**Problem**
In the entries that follow, find each line with the word "Confirm" and copy it.

[Stored data entries]
>>>

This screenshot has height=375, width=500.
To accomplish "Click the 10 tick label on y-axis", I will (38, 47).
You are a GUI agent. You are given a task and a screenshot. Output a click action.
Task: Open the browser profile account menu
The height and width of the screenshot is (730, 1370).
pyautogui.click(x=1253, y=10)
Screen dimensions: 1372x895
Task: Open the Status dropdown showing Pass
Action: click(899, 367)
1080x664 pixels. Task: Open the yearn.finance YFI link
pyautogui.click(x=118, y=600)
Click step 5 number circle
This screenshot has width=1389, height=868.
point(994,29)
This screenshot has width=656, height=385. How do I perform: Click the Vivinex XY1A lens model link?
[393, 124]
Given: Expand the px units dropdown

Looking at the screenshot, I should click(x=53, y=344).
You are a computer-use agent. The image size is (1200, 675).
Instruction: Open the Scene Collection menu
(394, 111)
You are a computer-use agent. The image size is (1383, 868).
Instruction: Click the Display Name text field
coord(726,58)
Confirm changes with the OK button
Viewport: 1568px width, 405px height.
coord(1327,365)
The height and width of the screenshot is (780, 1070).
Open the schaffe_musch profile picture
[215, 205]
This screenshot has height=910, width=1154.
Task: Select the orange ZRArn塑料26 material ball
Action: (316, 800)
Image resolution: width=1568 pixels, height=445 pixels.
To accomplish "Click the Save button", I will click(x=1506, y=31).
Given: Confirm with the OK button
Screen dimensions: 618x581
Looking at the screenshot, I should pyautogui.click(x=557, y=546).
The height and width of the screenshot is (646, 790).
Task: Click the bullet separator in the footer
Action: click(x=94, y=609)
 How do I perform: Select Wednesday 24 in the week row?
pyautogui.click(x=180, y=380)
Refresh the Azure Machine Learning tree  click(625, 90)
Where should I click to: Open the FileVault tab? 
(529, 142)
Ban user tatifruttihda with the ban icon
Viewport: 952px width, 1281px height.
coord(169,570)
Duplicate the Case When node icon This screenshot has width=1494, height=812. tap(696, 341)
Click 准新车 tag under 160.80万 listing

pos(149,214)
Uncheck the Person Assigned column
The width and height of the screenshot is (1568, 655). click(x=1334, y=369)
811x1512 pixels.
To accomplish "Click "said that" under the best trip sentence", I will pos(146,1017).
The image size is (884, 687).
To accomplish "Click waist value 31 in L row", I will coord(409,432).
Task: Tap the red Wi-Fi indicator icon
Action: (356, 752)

<<<

**Result**
Confirm changes with the OK button
Given: Confirm with the OK button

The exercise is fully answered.